Par Molly Hennen Huber
Introduction
Un peu partout dans le monde, une vague d’agrandissements et de réaménagements a déferlé sur les musées, et le Minneapolis Institute of Arts (MIA) n’a pas échappé à ce courant. En 2004, la galerie dédiée à l’art du Pacifique a fermé ses portes et son contenu a été transféré dans l’annexe en cours de réalisation dont l’espace, plus vaste, a été repensé par Michael Graves, architecte internationalement reconnu. Ouverte en juin 2006, la nouvelle galerie a conquis le grand public et les amateurs d’art océanien. Elle occupe une place de choix au deuxième étage de la nouvelle aile du musée. L’aménagement reflète, sans rigueur, l’origine géographique des objets, offrant une proximité (toute relative) aux pièces originaires de régions voisines. Cette approche permet d’intégrer en souplesse les nouvelles acquisitions et de souligner les similarités visuelles et conceptuelles des motifs et des idées, par delà les frontières maritimes et culturelles. Ce nouveau regard offre à certains objets, qui appartiennent à notre collection depuis longtemps, un regain d’attention.

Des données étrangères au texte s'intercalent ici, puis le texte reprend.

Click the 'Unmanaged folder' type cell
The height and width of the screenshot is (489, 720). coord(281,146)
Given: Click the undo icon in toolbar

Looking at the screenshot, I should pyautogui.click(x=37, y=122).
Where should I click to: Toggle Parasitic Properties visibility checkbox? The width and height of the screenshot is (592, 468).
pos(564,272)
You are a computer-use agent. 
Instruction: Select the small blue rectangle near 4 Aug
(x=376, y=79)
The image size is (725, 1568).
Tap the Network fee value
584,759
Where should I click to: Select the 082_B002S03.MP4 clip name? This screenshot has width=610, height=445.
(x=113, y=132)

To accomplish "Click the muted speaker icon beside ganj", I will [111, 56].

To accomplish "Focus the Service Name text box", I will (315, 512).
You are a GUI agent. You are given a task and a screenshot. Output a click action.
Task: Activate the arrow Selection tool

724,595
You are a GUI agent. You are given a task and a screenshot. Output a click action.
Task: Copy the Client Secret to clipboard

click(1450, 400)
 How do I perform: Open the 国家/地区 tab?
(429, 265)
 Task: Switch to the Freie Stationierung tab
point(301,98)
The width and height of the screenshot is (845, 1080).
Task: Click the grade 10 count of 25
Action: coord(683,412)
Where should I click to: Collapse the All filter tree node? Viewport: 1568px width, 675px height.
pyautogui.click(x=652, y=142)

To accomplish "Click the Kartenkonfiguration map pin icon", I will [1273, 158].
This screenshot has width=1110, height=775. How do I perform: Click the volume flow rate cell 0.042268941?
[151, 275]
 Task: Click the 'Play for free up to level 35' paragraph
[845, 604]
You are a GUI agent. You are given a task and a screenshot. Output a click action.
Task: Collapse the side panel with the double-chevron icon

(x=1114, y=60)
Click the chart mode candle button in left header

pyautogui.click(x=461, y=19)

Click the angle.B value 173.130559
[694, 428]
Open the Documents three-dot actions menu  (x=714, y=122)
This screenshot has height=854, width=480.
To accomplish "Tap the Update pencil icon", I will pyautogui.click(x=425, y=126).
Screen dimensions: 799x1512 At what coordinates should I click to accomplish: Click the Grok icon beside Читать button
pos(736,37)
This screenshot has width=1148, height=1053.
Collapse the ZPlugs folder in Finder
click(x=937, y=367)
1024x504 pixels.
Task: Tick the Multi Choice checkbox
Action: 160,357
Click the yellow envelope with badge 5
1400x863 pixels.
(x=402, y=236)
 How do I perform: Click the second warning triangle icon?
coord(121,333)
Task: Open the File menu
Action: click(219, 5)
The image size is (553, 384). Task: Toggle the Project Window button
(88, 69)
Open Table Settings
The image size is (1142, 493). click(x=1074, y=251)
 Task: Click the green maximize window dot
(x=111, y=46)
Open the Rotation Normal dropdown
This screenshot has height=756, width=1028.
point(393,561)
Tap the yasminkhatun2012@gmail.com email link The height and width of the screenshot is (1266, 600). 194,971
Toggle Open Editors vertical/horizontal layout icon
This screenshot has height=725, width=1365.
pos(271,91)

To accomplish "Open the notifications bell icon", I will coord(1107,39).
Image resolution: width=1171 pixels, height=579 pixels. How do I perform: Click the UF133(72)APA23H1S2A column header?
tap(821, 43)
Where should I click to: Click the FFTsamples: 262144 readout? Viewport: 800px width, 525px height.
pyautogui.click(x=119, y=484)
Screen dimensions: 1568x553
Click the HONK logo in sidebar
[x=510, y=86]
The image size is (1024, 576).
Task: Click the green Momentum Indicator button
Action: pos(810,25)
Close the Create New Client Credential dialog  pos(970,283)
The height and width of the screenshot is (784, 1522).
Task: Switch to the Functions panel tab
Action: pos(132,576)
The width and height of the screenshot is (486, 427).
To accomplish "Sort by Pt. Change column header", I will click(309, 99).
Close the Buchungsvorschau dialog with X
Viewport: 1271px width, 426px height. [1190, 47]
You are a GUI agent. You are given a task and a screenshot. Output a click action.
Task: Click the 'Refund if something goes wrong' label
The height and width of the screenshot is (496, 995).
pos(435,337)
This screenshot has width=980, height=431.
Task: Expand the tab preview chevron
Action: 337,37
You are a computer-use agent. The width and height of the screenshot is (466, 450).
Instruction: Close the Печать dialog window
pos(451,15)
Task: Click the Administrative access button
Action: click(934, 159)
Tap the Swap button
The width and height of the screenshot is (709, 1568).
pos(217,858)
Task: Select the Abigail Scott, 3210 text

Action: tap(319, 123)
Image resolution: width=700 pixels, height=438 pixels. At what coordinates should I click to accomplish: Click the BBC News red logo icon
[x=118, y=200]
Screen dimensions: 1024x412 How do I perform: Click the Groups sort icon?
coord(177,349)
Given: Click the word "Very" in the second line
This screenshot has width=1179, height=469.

Les collections d’art océanien se sont progressivement étoffées au sein du MIA, malgré des débuts plutôt modestes. Fondé en 1883 dans le but de mettre en valeur les plus belles œuvres d’art du monde entier, le musée a ouvert ses portes en 1915 dans le bâtiment de McKim, Mead et White qui constitue, aujourd’hui encore, le cœur de notre implantation. L’acquisition du premier objet d’art du Pacifique, une pagaie des îles Australes, date de 1947. Sa politique sélective a permis au MIA d’obtenir par la suite des pièces océaniennes exceptionnelles, bien que le musée ne disposât pas, à proprement parler, de département d’art tribal jusqu’aux années 1970.